Doughnuts at Bread Ahead Bakery stall, Spitalfields Market £2.50 each
Has any food item received as much Instagram love as these doughnuts from Bread Ahead, a bakery and cooking school based at Borough with outlets elsewhere? Much of that is down to Clerkenwell Boy (@clerkenwellboyec1), a star food Instagrammer with more than 100,000 followers. Each time he posts pictures of them, and he does so repeatedly, they get over 1,000 likes. But he’s not alone. One post from Jo Yee (@candidsbyjo) was liked over 3,350 times. Bread Ahead plays up to this on the website with the line, “Oh, and you may have heard, we make some pretty tasty doughnuts too …”
When you finish a great doughnut you should immediately be wondering whether you could get away with another. Or three. I couldn’t even finish one of these because they are overfilled. The berry custard quickly turned into a mess. With the crème caramel, the dough part of the doughnut may be great, but it’s impossible to tell under that overdose of crème patisserie.

* WHAT YOU WILL DO *
Reproduce the passage of the doughnut review between "When you finish" and "of crème patisserie.", inclusive. The listing comes from a separate source.

* INFORMATION PROVIDED *
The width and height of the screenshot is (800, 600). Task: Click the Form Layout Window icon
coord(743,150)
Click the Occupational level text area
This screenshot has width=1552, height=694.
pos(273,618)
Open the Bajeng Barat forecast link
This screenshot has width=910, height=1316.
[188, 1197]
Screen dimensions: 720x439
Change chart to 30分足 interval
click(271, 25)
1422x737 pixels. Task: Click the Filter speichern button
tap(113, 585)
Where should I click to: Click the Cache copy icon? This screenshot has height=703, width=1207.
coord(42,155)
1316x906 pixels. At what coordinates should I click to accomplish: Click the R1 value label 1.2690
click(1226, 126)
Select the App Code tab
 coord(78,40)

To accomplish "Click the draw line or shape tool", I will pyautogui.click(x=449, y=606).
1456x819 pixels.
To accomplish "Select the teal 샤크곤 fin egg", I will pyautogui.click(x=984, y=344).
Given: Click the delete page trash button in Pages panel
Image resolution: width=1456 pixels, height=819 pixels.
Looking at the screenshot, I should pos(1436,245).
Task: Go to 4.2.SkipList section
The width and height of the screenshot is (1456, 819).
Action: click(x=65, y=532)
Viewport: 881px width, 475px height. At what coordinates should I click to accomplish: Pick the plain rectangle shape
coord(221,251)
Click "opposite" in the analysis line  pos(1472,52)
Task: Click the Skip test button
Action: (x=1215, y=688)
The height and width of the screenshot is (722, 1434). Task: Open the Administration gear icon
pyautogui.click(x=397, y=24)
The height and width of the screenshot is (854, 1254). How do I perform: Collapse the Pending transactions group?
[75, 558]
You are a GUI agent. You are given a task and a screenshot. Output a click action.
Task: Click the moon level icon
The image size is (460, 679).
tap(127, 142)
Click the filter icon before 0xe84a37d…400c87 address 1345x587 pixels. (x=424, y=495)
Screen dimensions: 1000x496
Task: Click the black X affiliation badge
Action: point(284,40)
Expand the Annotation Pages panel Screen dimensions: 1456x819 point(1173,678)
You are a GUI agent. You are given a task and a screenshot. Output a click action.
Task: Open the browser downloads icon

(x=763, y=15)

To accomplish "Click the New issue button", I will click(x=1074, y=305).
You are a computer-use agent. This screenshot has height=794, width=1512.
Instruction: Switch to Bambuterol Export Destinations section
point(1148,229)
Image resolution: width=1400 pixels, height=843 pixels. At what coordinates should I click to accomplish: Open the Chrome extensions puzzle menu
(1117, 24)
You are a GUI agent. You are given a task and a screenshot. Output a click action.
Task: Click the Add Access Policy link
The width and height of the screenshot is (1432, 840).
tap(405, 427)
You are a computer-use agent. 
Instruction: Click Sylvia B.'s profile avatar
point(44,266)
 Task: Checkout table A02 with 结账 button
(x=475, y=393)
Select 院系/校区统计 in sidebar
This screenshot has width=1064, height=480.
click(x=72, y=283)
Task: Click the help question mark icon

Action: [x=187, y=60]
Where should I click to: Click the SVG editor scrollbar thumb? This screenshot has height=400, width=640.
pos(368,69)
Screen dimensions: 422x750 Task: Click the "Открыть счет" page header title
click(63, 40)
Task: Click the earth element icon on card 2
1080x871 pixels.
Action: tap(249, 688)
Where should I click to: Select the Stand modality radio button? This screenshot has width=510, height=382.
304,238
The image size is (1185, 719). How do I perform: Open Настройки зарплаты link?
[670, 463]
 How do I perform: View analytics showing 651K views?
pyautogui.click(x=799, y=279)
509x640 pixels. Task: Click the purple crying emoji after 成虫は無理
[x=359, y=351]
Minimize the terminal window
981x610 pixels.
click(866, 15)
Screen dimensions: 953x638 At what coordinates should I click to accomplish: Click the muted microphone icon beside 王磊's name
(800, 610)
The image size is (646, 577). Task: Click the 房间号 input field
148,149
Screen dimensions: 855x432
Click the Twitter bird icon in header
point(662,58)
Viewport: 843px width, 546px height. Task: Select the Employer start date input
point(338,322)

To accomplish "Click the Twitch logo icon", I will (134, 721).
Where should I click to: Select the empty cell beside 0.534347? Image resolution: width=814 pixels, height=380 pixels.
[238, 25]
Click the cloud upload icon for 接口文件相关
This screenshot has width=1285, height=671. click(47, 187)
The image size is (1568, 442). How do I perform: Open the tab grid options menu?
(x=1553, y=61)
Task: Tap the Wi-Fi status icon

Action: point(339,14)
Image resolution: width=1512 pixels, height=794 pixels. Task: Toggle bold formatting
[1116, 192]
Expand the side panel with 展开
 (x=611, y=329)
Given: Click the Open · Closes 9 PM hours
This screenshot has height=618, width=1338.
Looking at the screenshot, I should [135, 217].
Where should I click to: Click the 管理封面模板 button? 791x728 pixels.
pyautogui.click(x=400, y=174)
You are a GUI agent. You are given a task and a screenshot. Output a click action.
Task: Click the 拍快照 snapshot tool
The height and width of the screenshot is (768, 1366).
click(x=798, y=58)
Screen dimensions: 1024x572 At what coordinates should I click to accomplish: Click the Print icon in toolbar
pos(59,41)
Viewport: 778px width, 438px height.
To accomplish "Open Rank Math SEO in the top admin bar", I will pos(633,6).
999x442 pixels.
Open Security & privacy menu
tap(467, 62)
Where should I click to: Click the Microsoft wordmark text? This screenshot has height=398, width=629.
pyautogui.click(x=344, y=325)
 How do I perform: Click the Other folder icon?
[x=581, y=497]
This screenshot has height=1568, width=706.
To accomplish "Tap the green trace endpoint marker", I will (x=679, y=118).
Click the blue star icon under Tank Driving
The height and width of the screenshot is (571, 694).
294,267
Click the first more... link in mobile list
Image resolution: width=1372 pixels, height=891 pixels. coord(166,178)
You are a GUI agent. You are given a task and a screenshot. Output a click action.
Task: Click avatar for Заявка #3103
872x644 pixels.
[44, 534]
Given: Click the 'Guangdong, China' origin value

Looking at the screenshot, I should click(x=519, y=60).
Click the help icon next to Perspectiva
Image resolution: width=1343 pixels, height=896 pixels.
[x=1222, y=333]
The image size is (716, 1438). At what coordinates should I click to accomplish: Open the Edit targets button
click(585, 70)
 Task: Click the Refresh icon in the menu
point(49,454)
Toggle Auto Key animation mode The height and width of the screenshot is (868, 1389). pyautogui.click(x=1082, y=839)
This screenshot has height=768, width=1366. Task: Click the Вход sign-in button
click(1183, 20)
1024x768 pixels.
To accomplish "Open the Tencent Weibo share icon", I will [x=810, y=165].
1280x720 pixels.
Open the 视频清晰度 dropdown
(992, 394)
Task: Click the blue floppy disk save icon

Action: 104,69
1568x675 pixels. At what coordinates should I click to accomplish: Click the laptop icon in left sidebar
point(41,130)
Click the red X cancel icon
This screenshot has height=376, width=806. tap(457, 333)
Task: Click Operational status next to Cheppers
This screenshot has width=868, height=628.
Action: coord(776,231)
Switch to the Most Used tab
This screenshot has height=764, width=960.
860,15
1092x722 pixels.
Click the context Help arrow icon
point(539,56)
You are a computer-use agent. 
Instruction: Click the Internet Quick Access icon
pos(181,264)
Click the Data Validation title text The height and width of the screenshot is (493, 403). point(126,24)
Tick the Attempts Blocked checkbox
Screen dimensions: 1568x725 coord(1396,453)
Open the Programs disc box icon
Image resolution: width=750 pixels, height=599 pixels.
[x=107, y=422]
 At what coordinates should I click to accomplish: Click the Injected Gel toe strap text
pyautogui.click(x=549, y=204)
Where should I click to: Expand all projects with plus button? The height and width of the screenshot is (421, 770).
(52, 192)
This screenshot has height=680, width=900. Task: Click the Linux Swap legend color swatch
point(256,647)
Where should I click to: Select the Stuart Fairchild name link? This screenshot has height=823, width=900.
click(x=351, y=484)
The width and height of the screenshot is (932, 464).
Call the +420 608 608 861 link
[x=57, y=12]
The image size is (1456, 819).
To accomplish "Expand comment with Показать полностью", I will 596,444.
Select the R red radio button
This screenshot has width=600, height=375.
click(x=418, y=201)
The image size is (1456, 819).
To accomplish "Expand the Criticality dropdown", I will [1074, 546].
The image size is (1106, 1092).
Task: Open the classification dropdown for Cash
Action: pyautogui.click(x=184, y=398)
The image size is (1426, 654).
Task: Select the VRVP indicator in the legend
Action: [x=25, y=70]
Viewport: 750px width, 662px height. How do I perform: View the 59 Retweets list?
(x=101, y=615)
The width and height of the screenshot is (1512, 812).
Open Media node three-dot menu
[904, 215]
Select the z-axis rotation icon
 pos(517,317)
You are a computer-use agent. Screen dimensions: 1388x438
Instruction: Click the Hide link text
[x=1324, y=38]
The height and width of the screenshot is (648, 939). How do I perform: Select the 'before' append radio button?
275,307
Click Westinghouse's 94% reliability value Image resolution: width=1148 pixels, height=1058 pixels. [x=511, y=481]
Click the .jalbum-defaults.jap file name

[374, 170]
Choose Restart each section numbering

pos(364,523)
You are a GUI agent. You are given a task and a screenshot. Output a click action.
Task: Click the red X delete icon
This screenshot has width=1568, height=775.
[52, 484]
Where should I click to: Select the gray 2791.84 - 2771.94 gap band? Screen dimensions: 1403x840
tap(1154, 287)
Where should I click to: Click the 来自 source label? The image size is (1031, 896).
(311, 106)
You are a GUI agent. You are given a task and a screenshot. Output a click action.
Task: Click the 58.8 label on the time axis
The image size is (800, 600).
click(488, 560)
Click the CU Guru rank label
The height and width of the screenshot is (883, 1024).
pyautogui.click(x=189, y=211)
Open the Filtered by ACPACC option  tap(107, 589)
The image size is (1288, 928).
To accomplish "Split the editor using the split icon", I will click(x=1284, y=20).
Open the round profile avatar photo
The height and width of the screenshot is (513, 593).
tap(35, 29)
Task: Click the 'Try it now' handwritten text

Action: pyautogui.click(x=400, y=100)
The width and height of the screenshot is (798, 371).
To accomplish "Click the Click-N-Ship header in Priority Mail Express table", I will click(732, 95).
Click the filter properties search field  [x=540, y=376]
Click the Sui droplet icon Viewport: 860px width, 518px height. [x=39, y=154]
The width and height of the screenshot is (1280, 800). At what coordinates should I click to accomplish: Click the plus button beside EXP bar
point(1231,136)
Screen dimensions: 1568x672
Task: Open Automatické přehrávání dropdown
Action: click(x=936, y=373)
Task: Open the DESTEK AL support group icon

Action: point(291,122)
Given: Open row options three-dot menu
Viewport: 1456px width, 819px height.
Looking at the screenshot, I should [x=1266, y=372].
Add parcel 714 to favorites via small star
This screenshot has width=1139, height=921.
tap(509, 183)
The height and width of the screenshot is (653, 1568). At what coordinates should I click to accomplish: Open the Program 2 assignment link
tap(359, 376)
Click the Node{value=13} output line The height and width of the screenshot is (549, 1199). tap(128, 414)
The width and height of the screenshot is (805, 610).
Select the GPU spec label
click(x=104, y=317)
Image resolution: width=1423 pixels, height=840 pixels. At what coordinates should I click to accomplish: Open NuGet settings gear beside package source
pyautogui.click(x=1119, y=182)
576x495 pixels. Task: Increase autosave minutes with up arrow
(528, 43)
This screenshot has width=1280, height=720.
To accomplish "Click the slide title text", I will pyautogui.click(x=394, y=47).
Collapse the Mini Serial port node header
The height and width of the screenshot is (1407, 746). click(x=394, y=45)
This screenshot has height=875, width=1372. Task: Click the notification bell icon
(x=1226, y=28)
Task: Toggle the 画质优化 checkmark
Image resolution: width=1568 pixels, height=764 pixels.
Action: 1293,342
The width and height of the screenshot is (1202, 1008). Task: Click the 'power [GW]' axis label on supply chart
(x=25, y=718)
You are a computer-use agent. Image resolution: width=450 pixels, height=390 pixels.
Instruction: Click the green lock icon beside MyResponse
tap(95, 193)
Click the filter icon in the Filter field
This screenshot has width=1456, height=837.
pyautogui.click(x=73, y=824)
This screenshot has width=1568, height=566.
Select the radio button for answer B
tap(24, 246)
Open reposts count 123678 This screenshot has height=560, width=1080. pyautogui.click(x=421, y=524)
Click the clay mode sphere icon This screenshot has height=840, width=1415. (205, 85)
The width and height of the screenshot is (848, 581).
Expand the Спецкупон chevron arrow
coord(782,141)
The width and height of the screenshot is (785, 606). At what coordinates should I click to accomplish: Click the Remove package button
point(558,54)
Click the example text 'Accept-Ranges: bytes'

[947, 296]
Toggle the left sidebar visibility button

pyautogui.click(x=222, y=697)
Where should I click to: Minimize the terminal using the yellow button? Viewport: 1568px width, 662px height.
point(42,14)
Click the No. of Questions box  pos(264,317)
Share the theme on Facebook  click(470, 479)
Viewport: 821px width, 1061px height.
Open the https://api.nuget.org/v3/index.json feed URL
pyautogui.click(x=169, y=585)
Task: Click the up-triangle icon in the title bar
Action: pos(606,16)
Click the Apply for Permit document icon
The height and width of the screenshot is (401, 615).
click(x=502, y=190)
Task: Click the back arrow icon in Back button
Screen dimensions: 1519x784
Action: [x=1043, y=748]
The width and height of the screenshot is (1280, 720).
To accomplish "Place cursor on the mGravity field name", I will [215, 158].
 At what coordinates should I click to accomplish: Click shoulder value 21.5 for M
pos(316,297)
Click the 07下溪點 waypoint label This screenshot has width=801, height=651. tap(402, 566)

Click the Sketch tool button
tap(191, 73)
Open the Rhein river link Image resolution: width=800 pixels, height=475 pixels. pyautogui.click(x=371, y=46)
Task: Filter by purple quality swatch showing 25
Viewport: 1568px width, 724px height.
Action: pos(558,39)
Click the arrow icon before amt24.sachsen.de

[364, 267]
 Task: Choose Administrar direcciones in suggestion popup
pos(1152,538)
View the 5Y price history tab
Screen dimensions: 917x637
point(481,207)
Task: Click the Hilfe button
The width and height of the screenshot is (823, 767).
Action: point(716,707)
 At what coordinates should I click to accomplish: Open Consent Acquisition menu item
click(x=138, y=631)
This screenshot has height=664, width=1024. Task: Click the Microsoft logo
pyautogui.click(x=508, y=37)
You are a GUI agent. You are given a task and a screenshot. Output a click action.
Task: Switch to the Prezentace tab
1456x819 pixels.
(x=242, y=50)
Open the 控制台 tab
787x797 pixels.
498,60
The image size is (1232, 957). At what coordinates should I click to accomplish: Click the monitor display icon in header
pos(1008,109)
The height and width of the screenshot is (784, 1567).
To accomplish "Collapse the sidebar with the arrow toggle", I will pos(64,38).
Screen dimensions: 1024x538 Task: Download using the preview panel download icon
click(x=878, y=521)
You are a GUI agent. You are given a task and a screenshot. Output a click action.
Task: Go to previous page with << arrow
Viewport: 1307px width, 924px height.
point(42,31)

* PROBLEM SOLUTION *
When you finish a great doughnut you should immediately be wondering whether you could get away with another. Or three. I couldn’t even finish one of these because they are overfilled. The berry custard quickly turned into a mess. With the crème caramel, the dough part of the doughnut may be great, but it’s impossible to tell under that overdose of crème patisserie.